LlamaProvider
Run GGUF models locally via llama.cpp for cross-platform on-device inference.
Overview
LlamaProvider is an actor for local inference using llama.cpp through the LlamaSwift binding. It runs GGUF-format models with configurable GPU offloading, sampling parameters, and memory management.
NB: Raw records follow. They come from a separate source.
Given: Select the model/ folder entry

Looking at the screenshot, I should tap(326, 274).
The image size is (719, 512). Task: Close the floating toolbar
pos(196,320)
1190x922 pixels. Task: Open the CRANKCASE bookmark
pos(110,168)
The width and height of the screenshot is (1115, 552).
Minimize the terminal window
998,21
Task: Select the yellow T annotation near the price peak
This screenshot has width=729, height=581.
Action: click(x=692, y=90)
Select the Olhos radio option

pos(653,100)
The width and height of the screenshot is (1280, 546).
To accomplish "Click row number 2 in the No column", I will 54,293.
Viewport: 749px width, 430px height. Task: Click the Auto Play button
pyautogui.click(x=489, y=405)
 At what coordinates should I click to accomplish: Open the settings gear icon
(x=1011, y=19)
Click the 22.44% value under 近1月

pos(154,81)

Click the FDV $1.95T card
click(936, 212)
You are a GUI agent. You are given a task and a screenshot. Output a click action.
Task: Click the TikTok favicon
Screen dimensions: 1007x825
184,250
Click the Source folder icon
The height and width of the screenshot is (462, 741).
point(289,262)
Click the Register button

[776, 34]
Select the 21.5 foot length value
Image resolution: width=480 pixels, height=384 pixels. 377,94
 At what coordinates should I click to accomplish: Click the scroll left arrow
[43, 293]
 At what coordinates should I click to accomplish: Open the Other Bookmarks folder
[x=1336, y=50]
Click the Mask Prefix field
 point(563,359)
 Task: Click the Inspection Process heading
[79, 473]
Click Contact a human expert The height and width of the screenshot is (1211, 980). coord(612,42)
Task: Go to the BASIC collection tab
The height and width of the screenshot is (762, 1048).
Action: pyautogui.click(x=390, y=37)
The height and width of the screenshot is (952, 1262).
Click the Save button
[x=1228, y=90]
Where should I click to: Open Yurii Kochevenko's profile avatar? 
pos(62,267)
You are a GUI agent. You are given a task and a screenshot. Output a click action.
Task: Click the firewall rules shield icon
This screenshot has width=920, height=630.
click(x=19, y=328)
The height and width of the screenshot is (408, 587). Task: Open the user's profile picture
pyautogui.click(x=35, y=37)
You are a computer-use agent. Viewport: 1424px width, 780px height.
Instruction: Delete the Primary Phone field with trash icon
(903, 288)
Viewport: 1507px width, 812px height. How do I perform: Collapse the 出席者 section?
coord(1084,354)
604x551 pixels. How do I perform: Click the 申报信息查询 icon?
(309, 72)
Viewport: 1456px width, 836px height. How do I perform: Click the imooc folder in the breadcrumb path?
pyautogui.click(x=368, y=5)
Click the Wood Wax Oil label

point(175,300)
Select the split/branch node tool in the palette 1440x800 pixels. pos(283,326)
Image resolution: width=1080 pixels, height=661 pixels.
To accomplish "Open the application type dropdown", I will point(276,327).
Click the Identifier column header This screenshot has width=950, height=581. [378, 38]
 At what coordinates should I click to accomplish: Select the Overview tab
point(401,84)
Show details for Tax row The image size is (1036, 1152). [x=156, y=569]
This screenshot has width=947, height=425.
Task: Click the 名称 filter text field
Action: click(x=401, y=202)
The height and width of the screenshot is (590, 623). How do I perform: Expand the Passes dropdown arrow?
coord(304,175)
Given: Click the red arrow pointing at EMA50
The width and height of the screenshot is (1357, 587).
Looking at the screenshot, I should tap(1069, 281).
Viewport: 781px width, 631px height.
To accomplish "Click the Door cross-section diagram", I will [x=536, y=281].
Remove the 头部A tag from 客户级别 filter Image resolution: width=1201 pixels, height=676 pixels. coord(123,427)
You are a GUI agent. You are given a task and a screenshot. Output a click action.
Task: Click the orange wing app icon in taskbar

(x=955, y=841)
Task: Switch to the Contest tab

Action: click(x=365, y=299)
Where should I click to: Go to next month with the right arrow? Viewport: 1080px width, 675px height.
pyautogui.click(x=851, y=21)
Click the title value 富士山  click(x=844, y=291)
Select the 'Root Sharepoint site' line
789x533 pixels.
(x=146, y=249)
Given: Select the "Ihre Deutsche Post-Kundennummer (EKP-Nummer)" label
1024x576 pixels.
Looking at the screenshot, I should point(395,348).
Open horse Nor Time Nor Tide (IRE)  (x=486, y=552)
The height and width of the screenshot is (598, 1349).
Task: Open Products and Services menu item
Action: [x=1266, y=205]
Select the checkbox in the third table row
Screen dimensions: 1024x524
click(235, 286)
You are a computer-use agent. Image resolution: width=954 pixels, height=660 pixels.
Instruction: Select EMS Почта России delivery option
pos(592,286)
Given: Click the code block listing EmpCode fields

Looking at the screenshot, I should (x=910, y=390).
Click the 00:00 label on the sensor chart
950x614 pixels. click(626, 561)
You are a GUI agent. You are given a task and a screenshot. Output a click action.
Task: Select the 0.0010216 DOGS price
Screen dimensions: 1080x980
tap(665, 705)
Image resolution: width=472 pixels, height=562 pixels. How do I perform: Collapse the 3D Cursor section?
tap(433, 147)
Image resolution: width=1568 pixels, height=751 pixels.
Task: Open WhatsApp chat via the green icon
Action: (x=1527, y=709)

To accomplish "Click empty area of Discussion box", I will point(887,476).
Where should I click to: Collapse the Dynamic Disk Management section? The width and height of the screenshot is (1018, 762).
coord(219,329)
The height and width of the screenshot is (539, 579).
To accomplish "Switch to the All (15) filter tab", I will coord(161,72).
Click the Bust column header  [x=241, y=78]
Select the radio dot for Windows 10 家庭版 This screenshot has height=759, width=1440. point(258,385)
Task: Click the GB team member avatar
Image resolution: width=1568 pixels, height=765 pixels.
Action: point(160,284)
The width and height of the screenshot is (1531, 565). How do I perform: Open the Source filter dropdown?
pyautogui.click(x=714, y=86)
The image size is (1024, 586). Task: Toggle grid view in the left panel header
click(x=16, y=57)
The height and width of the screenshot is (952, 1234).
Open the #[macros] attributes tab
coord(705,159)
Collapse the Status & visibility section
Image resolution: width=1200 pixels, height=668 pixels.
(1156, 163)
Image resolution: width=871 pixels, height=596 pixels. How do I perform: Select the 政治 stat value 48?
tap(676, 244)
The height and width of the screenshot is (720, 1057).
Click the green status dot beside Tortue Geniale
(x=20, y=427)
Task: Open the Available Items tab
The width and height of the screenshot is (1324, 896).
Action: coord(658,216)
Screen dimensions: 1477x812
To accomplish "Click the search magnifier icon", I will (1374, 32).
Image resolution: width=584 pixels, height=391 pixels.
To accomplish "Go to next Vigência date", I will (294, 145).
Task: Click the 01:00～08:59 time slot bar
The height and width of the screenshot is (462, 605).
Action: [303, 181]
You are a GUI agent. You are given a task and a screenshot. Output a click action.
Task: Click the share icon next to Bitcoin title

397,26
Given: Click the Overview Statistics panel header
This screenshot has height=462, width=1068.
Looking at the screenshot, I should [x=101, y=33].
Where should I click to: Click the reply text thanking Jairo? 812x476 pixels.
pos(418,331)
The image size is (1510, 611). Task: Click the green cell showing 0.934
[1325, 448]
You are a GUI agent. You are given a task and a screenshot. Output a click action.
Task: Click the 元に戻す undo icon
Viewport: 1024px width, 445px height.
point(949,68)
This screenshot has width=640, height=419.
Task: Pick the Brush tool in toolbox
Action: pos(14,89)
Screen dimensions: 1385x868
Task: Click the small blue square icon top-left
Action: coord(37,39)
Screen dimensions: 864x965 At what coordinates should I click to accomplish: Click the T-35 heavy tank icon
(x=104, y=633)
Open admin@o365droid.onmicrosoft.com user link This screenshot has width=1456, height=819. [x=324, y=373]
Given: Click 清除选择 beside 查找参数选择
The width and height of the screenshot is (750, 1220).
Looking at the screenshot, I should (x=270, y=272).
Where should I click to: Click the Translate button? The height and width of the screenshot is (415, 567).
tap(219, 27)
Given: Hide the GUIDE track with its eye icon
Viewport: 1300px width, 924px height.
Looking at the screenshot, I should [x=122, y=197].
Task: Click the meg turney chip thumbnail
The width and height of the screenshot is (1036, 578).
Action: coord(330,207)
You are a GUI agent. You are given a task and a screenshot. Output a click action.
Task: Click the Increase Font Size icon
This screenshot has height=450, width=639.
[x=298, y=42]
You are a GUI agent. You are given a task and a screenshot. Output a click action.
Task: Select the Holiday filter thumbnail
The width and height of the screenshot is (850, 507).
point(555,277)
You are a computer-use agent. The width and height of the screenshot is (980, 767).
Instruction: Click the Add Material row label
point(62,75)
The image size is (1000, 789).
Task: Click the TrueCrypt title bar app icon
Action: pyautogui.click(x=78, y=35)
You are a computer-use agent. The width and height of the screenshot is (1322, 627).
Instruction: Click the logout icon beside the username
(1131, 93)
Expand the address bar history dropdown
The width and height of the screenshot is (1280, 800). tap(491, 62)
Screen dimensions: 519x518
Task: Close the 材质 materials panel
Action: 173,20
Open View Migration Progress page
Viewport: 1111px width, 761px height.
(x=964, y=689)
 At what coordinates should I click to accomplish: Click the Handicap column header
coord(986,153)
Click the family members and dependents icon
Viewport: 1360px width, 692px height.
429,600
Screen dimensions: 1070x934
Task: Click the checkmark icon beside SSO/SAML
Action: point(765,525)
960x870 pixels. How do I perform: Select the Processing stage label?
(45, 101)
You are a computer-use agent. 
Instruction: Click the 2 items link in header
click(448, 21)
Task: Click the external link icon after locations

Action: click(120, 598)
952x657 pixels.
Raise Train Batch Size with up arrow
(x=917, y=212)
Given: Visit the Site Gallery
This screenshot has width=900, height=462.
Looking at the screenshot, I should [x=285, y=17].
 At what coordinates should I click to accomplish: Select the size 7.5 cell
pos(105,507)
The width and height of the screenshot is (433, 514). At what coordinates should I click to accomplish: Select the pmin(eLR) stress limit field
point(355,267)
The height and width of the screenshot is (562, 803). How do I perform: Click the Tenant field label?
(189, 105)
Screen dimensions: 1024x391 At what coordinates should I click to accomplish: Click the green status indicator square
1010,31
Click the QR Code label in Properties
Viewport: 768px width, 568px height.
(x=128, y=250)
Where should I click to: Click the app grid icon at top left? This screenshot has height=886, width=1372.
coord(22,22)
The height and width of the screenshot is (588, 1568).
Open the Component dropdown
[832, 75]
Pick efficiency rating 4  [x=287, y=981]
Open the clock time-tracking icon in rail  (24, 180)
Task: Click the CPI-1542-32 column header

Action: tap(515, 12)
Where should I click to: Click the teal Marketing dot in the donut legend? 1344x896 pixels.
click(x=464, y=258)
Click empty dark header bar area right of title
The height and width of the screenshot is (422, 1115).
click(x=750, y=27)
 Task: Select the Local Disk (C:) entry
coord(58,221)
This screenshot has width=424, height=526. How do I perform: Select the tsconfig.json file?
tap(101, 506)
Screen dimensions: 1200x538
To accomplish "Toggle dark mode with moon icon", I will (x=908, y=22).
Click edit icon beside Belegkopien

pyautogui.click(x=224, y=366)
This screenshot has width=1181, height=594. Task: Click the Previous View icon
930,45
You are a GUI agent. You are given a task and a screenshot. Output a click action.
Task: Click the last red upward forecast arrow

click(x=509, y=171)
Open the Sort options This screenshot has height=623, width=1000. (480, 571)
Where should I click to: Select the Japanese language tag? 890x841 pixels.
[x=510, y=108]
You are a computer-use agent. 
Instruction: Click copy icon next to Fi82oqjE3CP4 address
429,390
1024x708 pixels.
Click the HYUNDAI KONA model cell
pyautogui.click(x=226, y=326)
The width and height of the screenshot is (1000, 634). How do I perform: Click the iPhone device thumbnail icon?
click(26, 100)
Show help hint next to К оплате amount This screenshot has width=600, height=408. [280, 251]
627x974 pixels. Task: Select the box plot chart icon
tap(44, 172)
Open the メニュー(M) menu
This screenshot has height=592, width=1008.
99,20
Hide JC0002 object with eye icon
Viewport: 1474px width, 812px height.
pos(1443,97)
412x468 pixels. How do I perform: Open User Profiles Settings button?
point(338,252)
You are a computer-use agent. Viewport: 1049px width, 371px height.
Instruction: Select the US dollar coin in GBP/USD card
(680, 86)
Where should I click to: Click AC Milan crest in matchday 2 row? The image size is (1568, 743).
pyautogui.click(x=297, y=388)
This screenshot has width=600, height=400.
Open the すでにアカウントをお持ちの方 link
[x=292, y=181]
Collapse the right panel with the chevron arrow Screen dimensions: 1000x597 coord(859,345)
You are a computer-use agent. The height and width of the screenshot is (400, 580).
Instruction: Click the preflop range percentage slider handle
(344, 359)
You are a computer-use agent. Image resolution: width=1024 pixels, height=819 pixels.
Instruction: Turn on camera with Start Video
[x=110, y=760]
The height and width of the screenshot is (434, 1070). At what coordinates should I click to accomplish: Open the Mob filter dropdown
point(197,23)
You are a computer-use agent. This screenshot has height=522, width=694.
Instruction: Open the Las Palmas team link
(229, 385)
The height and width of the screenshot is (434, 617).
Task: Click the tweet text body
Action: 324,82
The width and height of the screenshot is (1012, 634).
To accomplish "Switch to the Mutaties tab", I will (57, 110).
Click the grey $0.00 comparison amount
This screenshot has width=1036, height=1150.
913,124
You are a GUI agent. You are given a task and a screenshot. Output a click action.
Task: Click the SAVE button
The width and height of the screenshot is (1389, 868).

Requires: Llama trait (#if Llama && canImport(LlamaSwift))
Setup
Enable the Llama trait in your package:
swift
.package(url: "https://github.com/christopherkarani/Conduit", from: "0.3.0", traits: ["Llama"])swift
import Conduit
let provider = LlamaProvider()
let response = try await provider.generate(
"Hello from llama.cpp!",
model: .llama("/path/to/model.gguf"),
config: .default
)
print(response)Model Identifiers
Llama uses file paths to GGUF models:
swift
.llama("/path/to/model.gguf")Models must be in GGUF format. Many quantized GGUF models are available on HuggingFace.
Configuration
swift
let config = LlamaConfiguration(
contextSize: 4096, // Context window size
batchSize: 512, // Batch size for prompt processing
threadCount: 8, // CPU threads
gpuLayers: 35, // Layers to offload to GPU
useMemoryMapping: true, // Memory-map model file
defaultMaxTokens: 512 // Default max generation tokens
)
let provider = LlamaProvider(configuration: config)Configuration Presets
| Preset | Description |
|---|---|
.default | Balanced settings, auto thread count |
.lowMemory | Reduced context and batch sizes |
.cpuOnly | No GPU offloading |
GPU Layer Offloading
Move model layers to the GPU for faster inference:
swift
let config = LlamaConfiguration(gpuLayers: 35) // Offload 35 layersSet to 0 for CPU-only inference, or a high number to offload as many layers as GPU memory allows.
Mirostat Sampling
Enable Mirostat for more consistent output quality:
swift
let config = LlamaConfiguration(
mirostat: .v2(tau: 5.0, eta: 0.1) // Mirostat v2
)| Mode | Description |
|---|---|
.v1(tau:eta:) | Mirostat v1 sampling |
.v2(tau:eta:) | Mirostat v2 sampling (recommended) |
Streaming
swift
for try await text in provider.stream(
"Explain GGUF format",
model: .llama("/path/to/model.gguf")
) {
print(text, terminator: "")
}Memory Management
swift
let config = LlamaConfiguration(
useMemoryMapping: true, // Efficient file access
lockMemory: false, // Don't pin memory
contextSize: 2048 // Smaller context for less memory
)